Fort St. John, Alaska Highway, British Columbia – Endless distances, grazing bears and bison steaks

Udo and Ursel from Germany breed cattle in a settlement area that is fittingly called Bonanza. They’ve discovered us yesterday night at the river and invited us to visit their ranch. They came in 1986 to have a big farm. Nowadays they own about 120 cows, nearly the same number of calves, and a couple of bulls. They diminished the amount of cattle after their children left the house and only the two of them run the farm. They don’t officially produce “organic” beef, but they run the farm ecologically. It works without spray and fertilizer, they mean. Only the grasshoppers cause them problems. They eat so much grass there’s nothing left for the cattle. But against the locust that show up every few years there is not much to do. A main problem in this area is lack of water. This is nearly unthinkable in the land of two million lakes. There a few swamps on the plot, but all what is not swampy quickly dries out. The harvest yield is bad, sometimes there isn’t even enough for the cows. Rainfall is weak in summer, there is nearly no ground water and therefore no wells. A cow drinks 70 to 80 litres of water per day, on warm days or in winter when she eats hay even more. Water has to be collected from thaw in artificial ponds. When there is enough precipitation cattle has to eat snow in winter. Ursel and Udo don’t want to let us go without lunch. They have homemade game salami and game liver sausage as well as home-baked bread.

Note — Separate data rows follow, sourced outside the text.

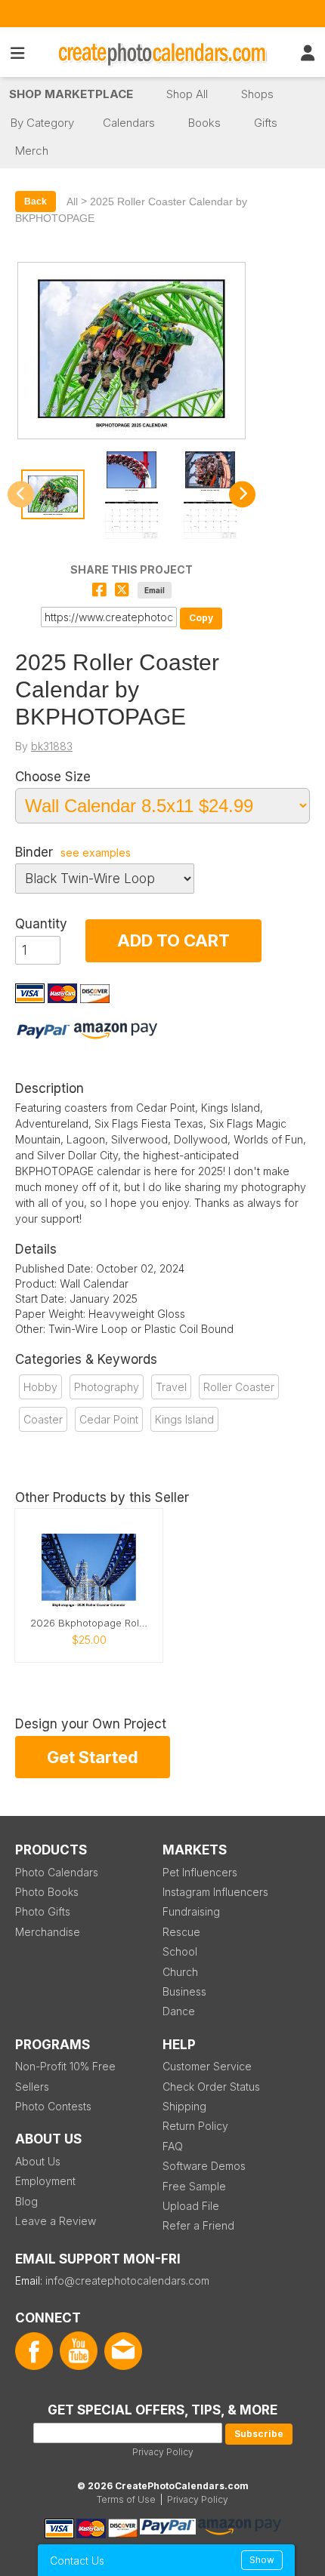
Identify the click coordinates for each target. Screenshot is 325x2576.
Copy (201, 617)
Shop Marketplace (71, 94)
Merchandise (47, 1931)
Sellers (32, 2086)
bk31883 (52, 746)
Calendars (129, 122)
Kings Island (184, 1419)
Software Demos (204, 2165)
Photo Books (47, 1891)
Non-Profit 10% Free (65, 2066)
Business (184, 1991)
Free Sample (194, 2186)
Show (261, 2559)
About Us (37, 2161)
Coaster (43, 1419)
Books (204, 122)
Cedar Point (108, 1419)
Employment (45, 2180)
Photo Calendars (56, 1872)
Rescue (181, 1931)
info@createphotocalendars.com (127, 2280)
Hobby (40, 1386)
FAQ (172, 2146)
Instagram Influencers (215, 1891)
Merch (31, 150)
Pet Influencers (199, 1872)
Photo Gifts (42, 1911)
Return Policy (195, 2125)
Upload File (190, 2205)
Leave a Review (55, 2220)
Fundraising (191, 1911)
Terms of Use (126, 2499)
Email (154, 590)
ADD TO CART (173, 940)
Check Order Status (211, 2086)
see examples (95, 853)
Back (35, 201)
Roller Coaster (238, 1386)
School (179, 1951)
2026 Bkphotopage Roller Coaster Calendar (88, 1623)
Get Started (92, 1757)
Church (180, 1971)
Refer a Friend (198, 2225)
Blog (26, 2201)
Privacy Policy (162, 2452)
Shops (257, 94)
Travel (171, 1386)
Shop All (187, 94)
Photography (106, 1386)
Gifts (265, 122)
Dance (178, 2011)
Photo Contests (53, 2106)
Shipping (184, 2106)
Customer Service (207, 2066)
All (72, 201)
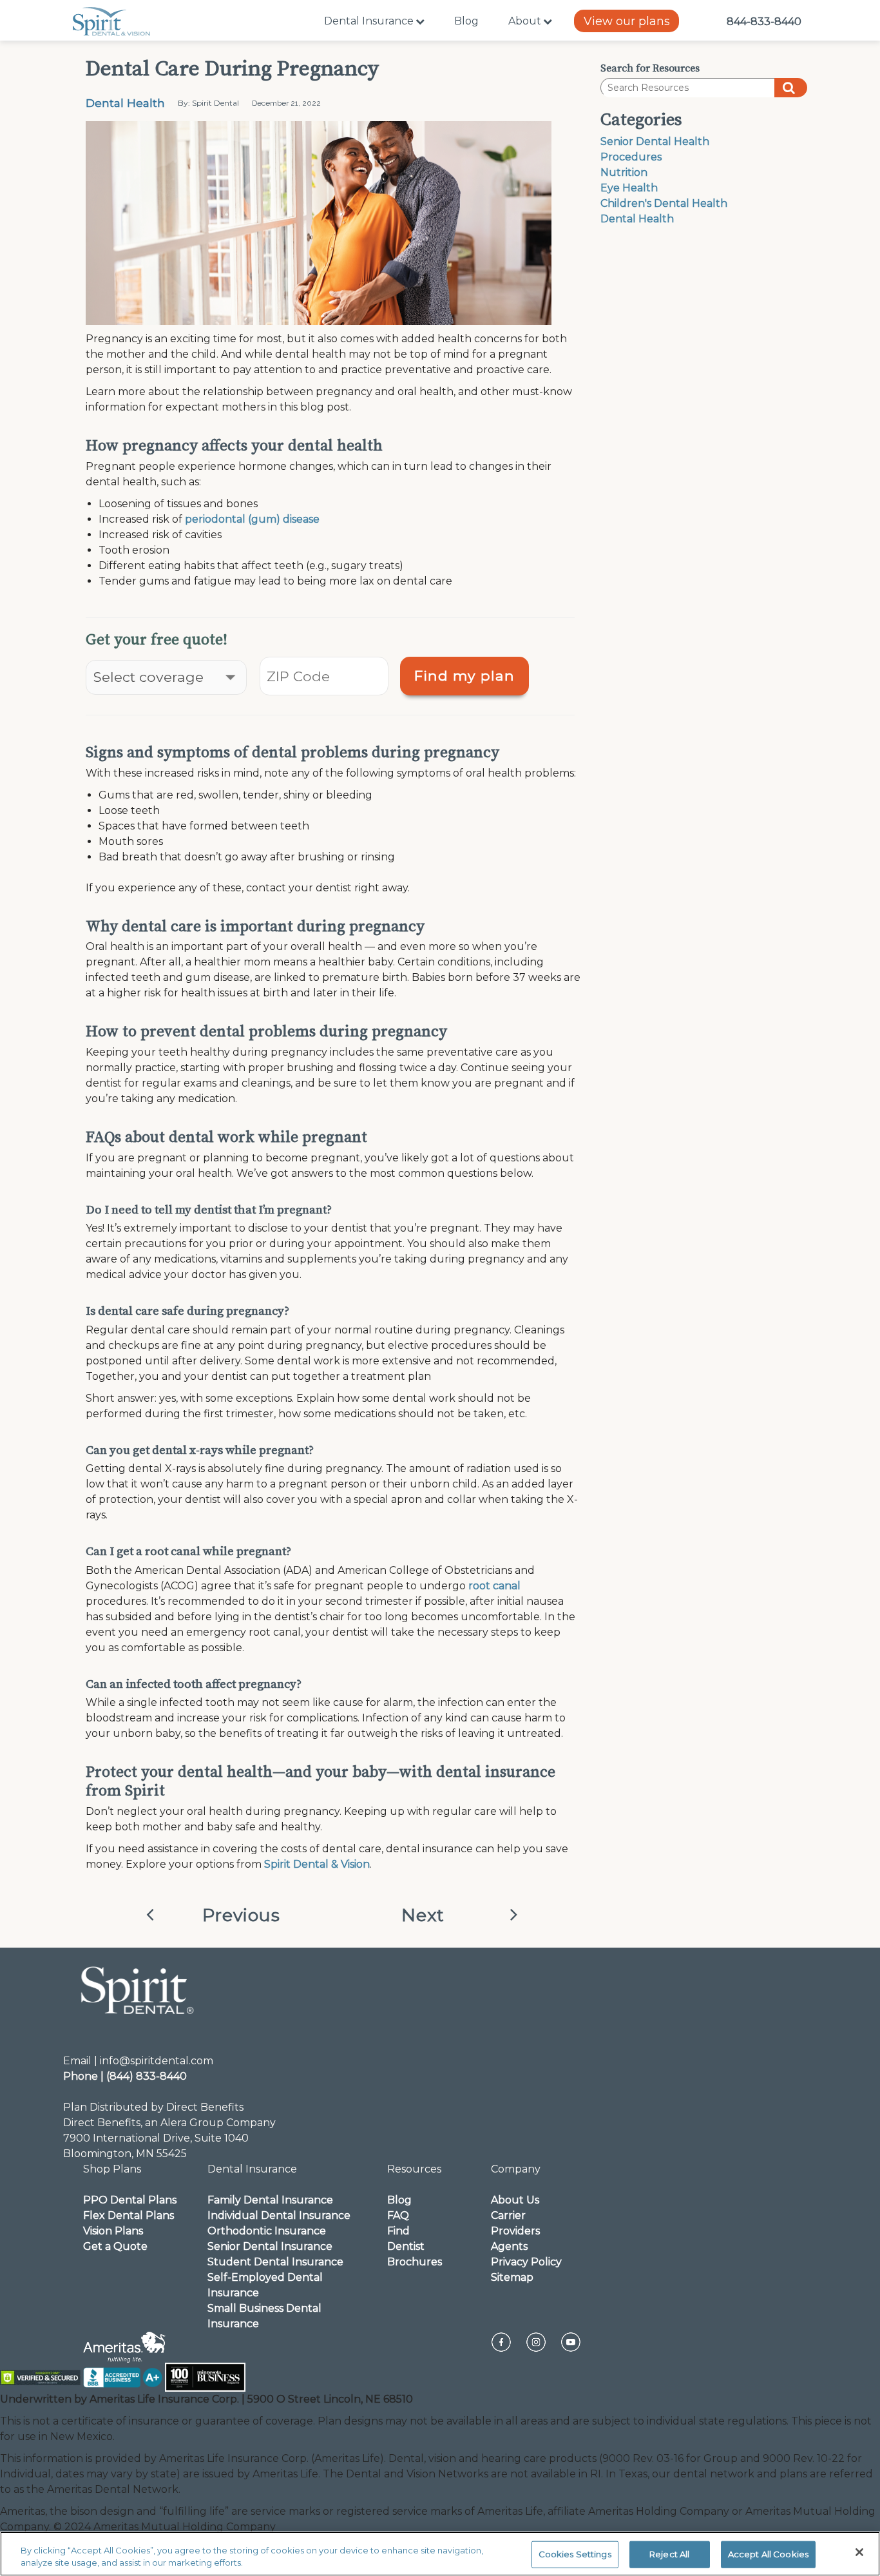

Then we finally leave Alberta and ride for a couple of hundreds if kilometres in British Columbia, Canada’s most western province. A small but sturdy tornado is sucking dust from the ditch and shaking Arminius. In Dawson Creek the legendary Alaska Highway begins. The starting point, Mile Zero, is marked by a monument. The road was built in 1942 in only six months due to strategic reasons; later on it was redeveloped several times and even partially moved what caused abridging. Today the track is completely paved and isn’t even a challenge for the numerous motorhomes in summer. Alaska Highway is today only 2230 km instead of 2288 km long. For the moment we will just join a part of it and the rest later respectively on our way back from Alaska to the south. We go first to the north of Canada to Inuvik.

A black bear is eating fervently clover in the ditch. There is nothing to disturb it: No trucks, no squealing brakes, nor clattering car doors, not even a curious human couple making pictures in front of its nose. The bear is grazing like a hungry cow that didn’t get food for three days. It looks very healthy; its black fur is shining. The following moose, the foxes and the deer don’t look worse, as well as the next two black bears that only get a stroke in our statistics.